As tricky as it is to arrive to one race day healthy, preparing for healthy starts at back-to-back races takes more care, coaches say.
Chappell says just as important to her training was taking days off—sometimes opting for up to two full rest days in a week.
“I also listen to my body,” she says. “As cliché as this sounds, it’s a skill that has to be cultivated and maintained as we grow and change over the years. I have been running and racing for 25 years, and through this time, I’ve learned which kind of fatigue or discomfort are OK and expected and which signal that it’s time for a break, a back-off in intensity or a reset.”
Runners need quality sleep and rest, particularly during long training cycles, Zeiger says.
“If an athlete is starting to feel burnt out during a training cycle, it is OK to back off or take a few days off to reset,” she says. “Make training social and fun and don’t put too much emphasis on any single workout. One workout won’t make you, but it can break you.”
Powered by Joy
With two or more races looming so close on the calendar, it’s easy to face mental burnout, but Kopf says runners can ward off weariness with yoga and meditation.

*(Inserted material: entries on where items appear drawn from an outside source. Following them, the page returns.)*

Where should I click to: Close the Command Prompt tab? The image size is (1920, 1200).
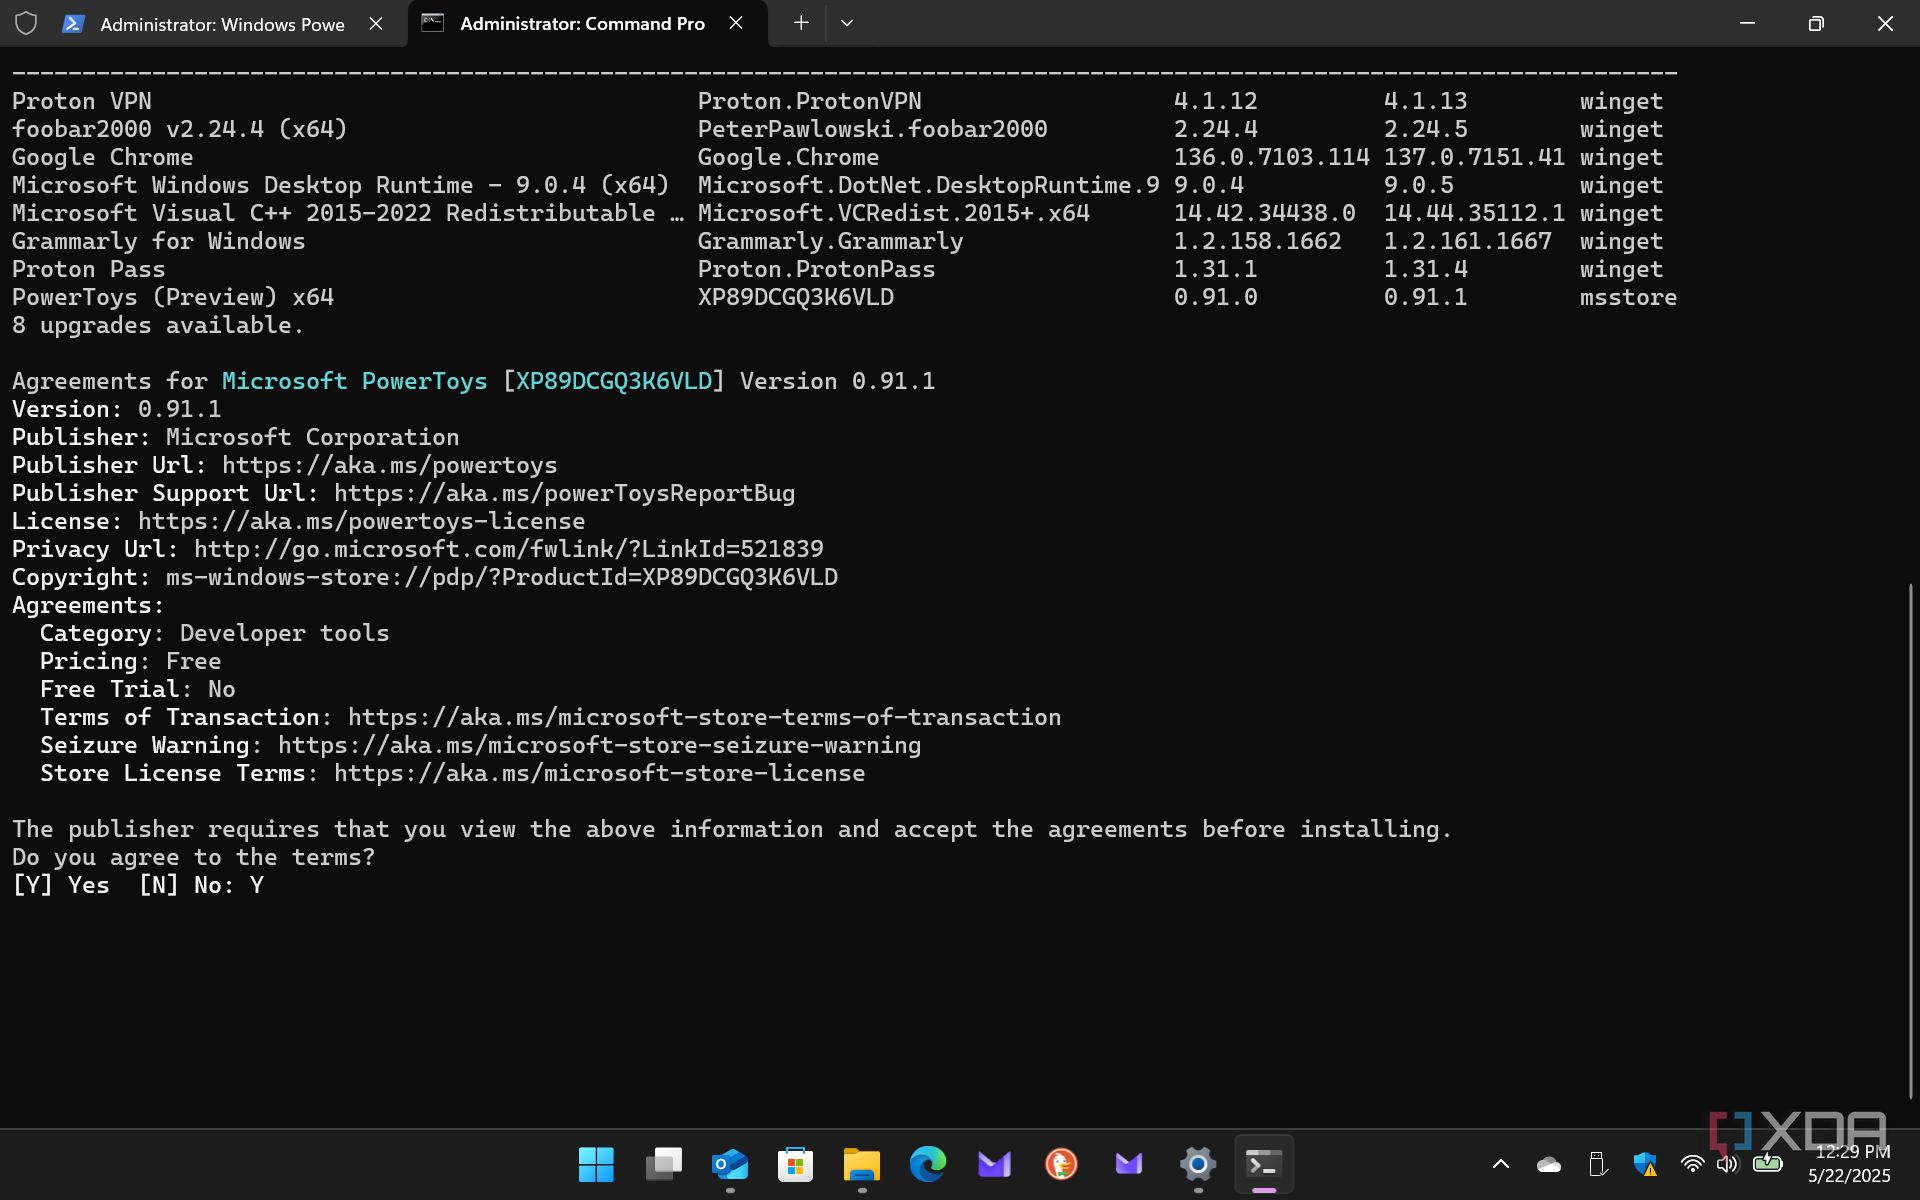736,23
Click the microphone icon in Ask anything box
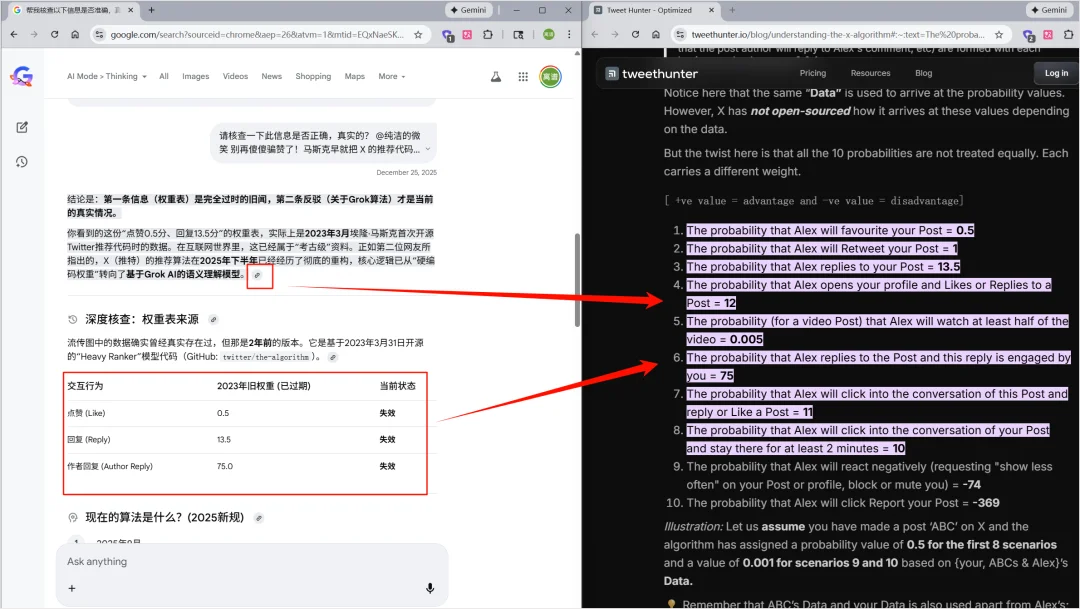 [430, 589]
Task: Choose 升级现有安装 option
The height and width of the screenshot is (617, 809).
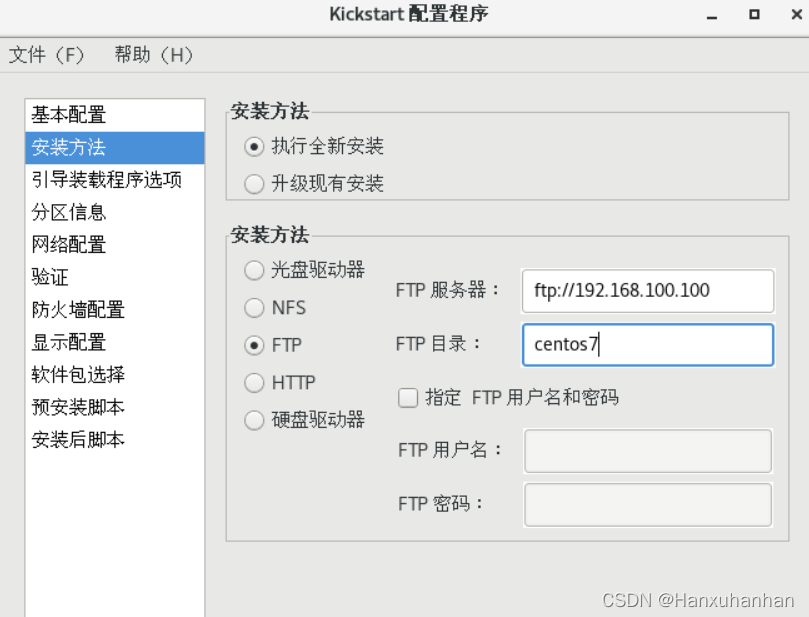Action: point(254,184)
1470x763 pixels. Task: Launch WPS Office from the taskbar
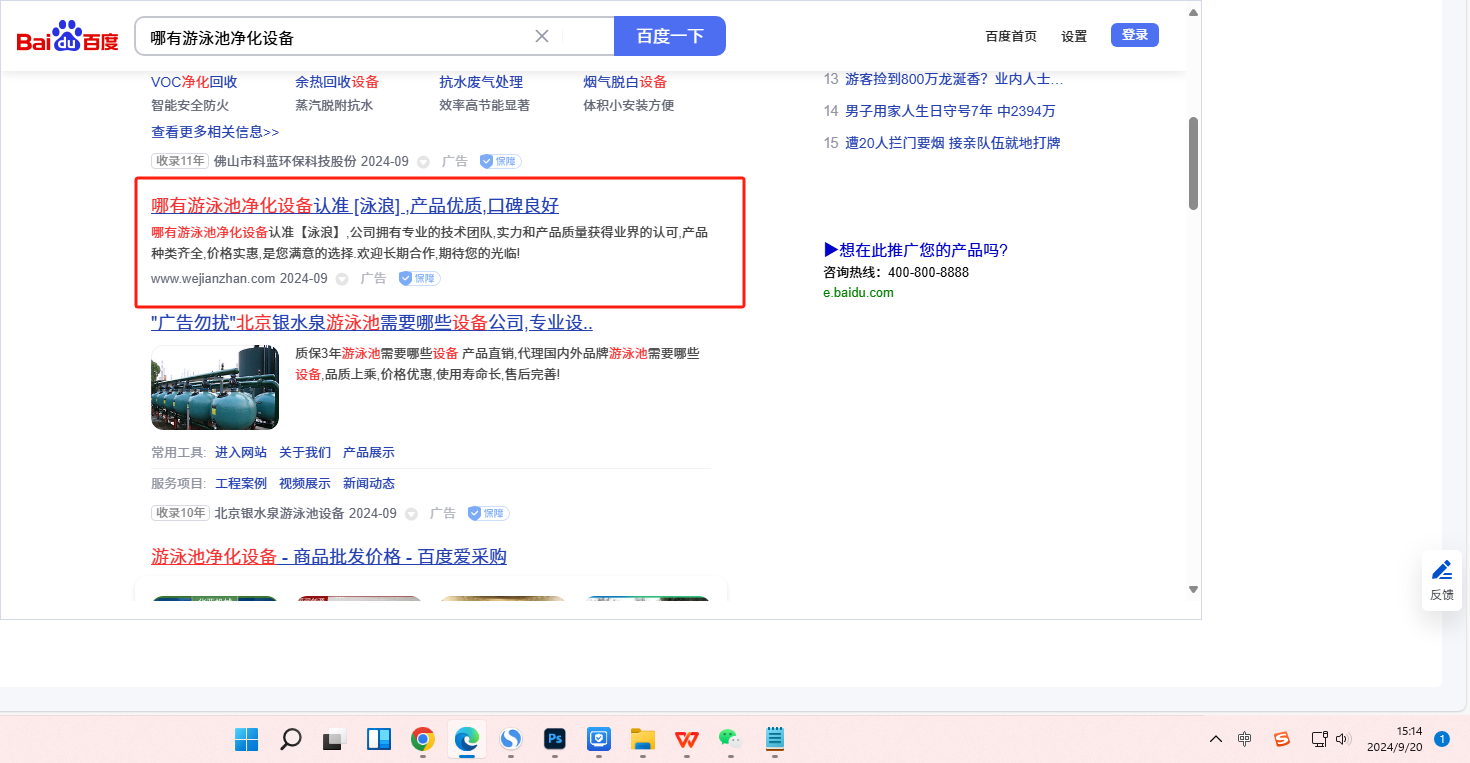pos(686,739)
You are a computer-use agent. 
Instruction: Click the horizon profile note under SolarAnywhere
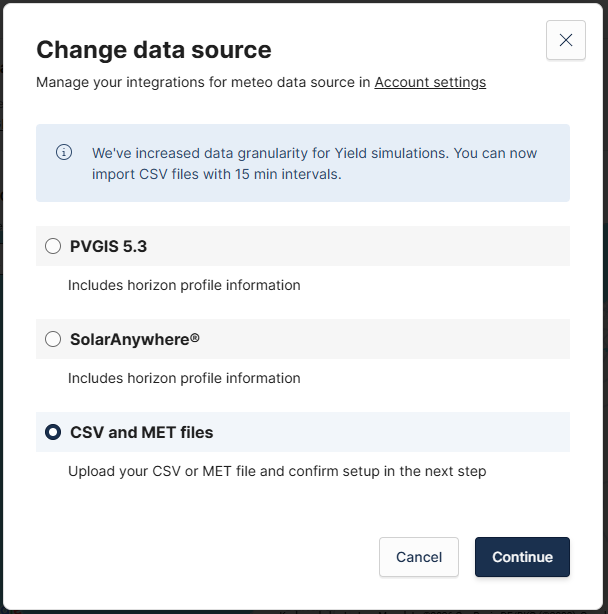click(x=184, y=378)
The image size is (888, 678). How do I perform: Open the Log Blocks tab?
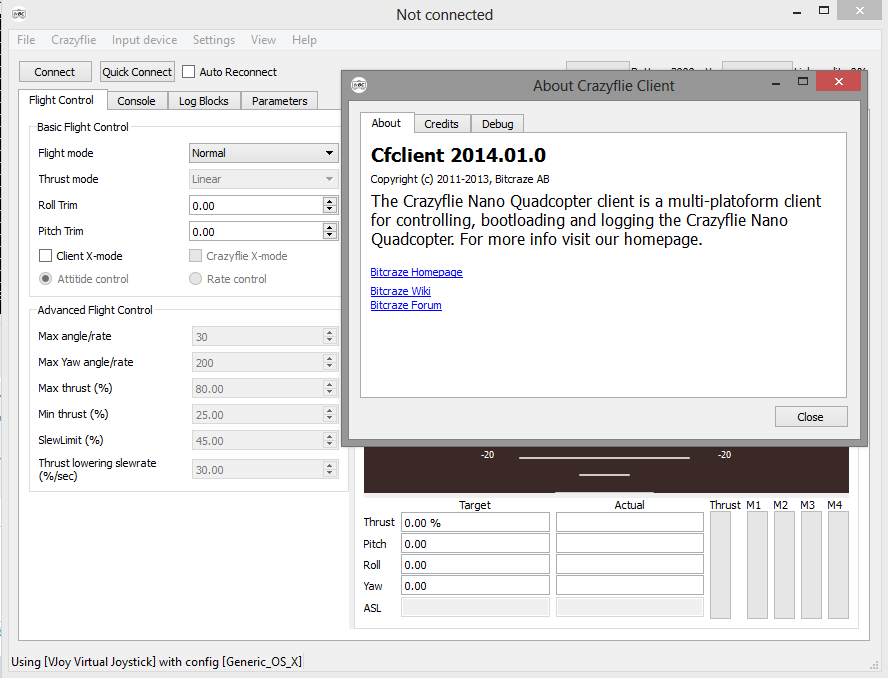204,101
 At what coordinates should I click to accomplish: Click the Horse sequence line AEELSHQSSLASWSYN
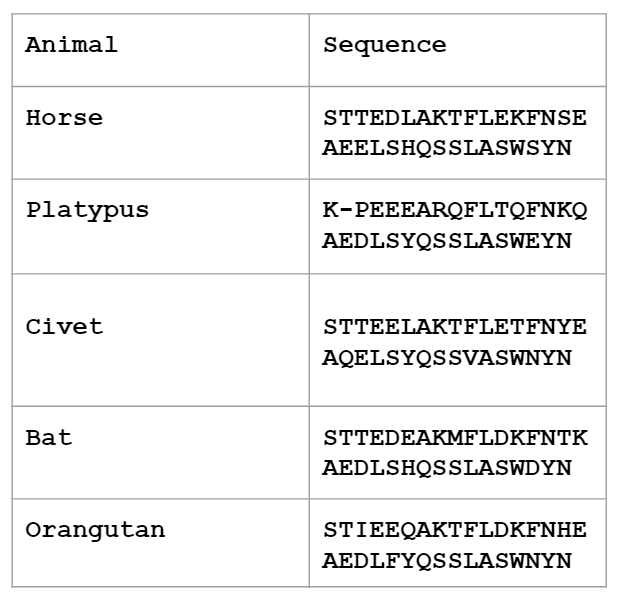click(x=447, y=148)
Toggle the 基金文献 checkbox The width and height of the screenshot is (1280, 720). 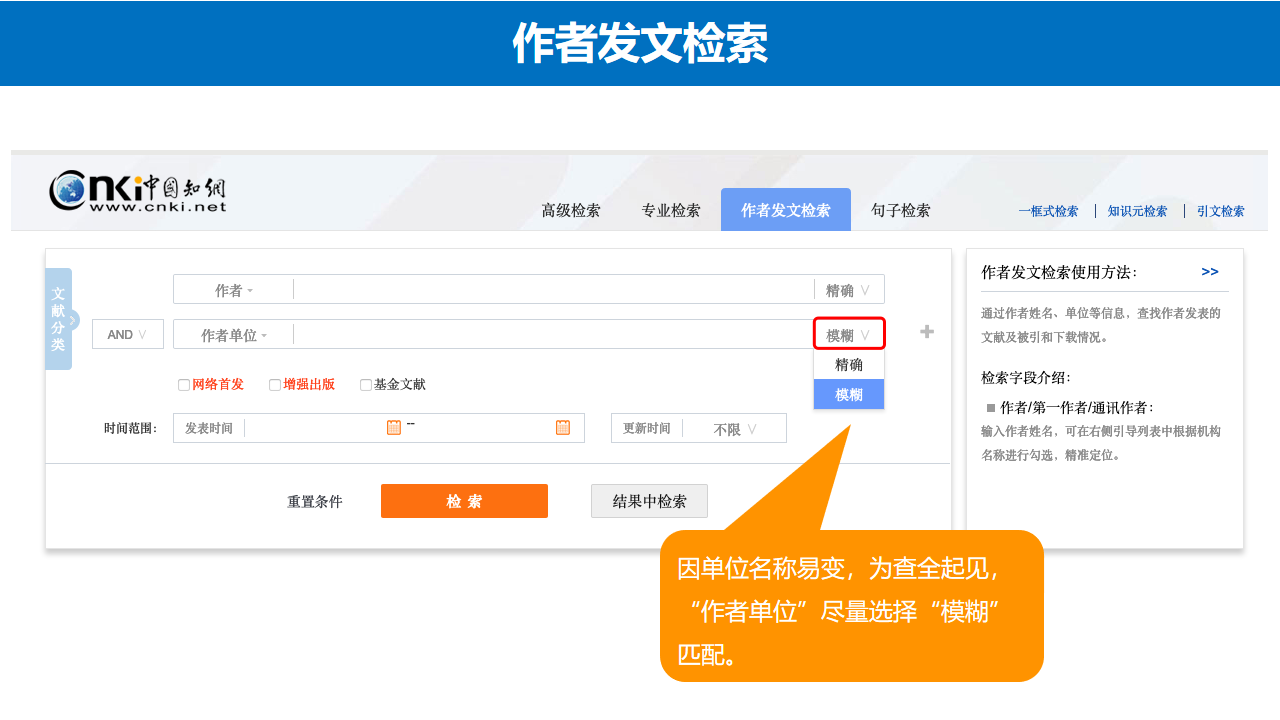coord(366,385)
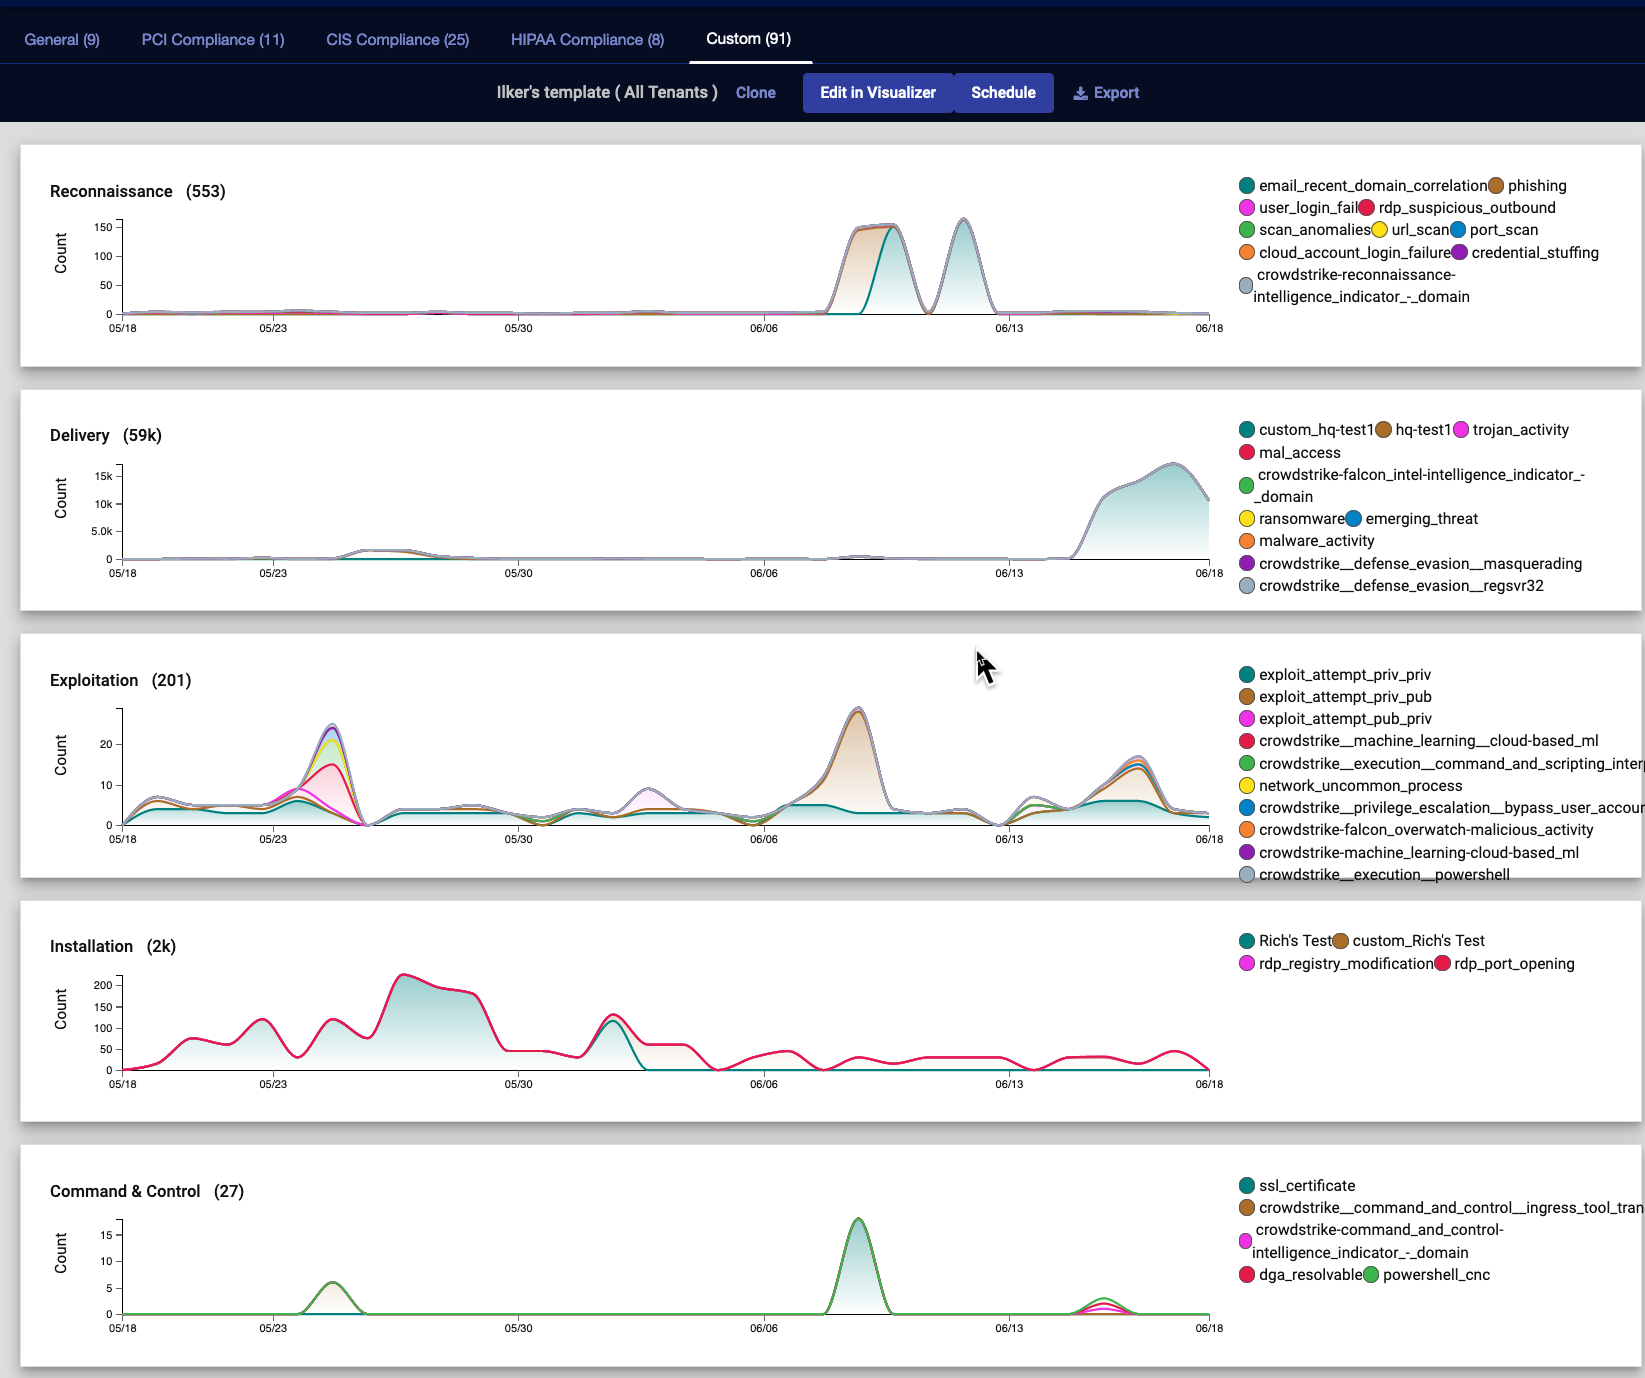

George Berg, owner of coaching site Running Wild, also suggests running new routes to keep training fresh and keeping an encouraging running company around you.
“Stay as far away from negative runners as you can,” he says. “These are the runners that complain about every race and why they are not getting PRs or a BQ constantly. Surround yourself with positive runners … The minute you make excuses is the minute you don’t achieve success.”
For Chappell, her success in both races came from trusting her training and a passion for running.
“I never had a time goal in either race,” she says. “I only wanted to bring my best to whatever situation presented itself to me on race day.
“And, at the end of the day, I didn’t measure the quality of my experience by a finishing time or place. It was the richness of the process, the spectrum of experience, and the total joy with which I ran that is what stands out to me.”